**PROBLEM TO SOLVE**
Once the line with "Where should I click to: Collapse" is found in the entries below, repeat it and each following line exactly, up to and including the line with "This screenshot has width=1545, height=458.". Add no other lines.

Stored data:
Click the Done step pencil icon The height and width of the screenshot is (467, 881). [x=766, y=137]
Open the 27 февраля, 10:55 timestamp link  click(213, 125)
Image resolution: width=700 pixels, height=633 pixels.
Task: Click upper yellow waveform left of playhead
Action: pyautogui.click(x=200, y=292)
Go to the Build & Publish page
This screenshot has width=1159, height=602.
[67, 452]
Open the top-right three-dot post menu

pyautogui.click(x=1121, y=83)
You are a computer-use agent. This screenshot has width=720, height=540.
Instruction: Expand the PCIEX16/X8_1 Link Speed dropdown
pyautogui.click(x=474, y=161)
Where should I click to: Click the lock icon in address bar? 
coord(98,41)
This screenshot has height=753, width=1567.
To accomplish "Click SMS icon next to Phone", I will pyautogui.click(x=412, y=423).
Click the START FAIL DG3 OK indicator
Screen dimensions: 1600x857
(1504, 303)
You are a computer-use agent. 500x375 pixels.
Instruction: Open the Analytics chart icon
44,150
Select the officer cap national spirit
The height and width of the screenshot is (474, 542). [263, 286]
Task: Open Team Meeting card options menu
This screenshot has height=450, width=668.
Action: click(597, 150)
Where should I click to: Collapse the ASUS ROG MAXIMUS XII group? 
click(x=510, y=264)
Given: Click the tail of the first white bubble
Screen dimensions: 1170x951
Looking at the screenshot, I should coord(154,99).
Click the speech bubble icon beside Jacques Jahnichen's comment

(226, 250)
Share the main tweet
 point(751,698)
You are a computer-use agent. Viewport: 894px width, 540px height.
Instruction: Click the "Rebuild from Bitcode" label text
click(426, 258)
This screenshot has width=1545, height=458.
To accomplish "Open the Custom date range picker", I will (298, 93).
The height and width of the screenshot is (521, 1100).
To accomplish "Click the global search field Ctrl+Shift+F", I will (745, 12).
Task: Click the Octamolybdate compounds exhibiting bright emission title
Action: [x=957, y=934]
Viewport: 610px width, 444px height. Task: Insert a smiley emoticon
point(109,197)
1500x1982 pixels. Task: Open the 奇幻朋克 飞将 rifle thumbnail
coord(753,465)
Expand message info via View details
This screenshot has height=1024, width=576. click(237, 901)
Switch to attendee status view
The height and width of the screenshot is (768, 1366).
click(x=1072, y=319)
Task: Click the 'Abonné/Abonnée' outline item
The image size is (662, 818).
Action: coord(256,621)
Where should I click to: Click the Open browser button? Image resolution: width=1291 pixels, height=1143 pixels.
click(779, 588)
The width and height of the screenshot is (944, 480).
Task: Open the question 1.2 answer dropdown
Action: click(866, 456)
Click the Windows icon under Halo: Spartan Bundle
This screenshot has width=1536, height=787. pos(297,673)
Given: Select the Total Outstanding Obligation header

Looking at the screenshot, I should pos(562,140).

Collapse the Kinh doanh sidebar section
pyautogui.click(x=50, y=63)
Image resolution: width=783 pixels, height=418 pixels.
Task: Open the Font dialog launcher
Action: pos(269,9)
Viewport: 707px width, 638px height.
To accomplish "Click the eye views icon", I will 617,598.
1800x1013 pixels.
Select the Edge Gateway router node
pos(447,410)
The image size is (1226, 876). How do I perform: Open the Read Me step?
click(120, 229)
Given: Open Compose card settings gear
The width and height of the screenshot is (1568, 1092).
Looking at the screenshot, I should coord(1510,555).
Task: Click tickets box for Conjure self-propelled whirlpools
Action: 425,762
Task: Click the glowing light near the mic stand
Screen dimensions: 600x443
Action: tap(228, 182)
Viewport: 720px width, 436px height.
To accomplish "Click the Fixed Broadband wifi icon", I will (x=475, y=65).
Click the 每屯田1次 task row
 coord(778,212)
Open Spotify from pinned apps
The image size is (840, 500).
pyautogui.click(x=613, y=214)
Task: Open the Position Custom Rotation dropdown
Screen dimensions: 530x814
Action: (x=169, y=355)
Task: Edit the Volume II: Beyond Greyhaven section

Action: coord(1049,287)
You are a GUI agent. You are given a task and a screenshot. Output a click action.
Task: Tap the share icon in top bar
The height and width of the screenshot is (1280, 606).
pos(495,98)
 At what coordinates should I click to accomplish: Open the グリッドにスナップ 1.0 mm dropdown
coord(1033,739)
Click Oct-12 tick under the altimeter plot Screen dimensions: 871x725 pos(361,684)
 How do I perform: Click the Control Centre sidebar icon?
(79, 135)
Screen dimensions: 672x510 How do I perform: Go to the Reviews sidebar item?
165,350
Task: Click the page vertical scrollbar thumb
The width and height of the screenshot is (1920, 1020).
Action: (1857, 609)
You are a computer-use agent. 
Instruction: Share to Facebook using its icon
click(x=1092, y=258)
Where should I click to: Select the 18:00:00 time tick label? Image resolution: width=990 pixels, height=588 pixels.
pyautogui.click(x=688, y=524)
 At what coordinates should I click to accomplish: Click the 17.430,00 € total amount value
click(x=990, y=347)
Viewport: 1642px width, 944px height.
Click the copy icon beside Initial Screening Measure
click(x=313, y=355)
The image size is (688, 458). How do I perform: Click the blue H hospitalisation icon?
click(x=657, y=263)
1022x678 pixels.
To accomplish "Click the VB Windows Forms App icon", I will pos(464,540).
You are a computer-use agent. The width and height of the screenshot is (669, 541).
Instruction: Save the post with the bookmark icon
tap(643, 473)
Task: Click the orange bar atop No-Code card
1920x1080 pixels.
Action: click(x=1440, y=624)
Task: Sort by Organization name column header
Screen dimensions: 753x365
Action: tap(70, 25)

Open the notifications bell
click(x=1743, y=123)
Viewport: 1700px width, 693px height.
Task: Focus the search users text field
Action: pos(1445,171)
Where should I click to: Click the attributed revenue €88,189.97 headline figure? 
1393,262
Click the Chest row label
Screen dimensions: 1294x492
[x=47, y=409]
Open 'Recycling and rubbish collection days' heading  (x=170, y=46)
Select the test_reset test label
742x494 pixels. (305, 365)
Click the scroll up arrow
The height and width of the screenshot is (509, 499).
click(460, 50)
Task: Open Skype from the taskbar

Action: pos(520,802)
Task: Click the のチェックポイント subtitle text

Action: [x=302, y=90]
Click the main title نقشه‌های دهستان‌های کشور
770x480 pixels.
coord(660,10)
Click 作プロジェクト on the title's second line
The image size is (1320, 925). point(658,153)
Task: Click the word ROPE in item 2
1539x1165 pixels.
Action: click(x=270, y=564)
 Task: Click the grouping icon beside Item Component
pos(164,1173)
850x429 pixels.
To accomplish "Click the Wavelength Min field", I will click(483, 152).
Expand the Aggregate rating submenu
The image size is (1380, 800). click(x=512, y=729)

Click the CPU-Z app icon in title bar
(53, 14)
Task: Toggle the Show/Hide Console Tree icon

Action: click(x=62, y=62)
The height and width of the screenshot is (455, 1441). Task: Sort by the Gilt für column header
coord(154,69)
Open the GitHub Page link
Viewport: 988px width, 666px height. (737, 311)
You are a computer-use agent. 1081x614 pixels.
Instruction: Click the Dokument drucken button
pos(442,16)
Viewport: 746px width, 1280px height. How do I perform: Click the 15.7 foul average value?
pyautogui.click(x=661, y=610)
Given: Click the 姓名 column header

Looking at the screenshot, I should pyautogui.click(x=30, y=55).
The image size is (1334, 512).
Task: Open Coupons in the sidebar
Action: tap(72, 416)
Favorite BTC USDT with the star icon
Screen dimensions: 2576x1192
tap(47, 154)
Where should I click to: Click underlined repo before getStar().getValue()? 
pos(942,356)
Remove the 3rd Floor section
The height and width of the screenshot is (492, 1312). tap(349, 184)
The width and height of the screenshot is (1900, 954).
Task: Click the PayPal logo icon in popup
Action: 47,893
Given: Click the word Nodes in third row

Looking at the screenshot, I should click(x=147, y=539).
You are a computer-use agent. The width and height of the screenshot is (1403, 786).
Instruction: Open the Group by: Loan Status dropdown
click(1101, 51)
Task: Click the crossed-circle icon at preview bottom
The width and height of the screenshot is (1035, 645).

**OUTPUT FOR THIS EXERCISE**
Where should I click to: Collapse the ASUS ROG MAXIMUS XII group? 
click(x=510, y=264)
Given: Click the tail of the first white bubble
Screen dimensions: 1170x951
Looking at the screenshot, I should coord(154,99).
Click the speech bubble icon beside Jacques Jahnichen's comment

(226, 250)
Share the main tweet
 point(751,698)
You are a computer-use agent. Viewport: 894px width, 540px height.
Instruction: Click the "Rebuild from Bitcode" label text
click(426, 258)
This screenshot has width=1545, height=458.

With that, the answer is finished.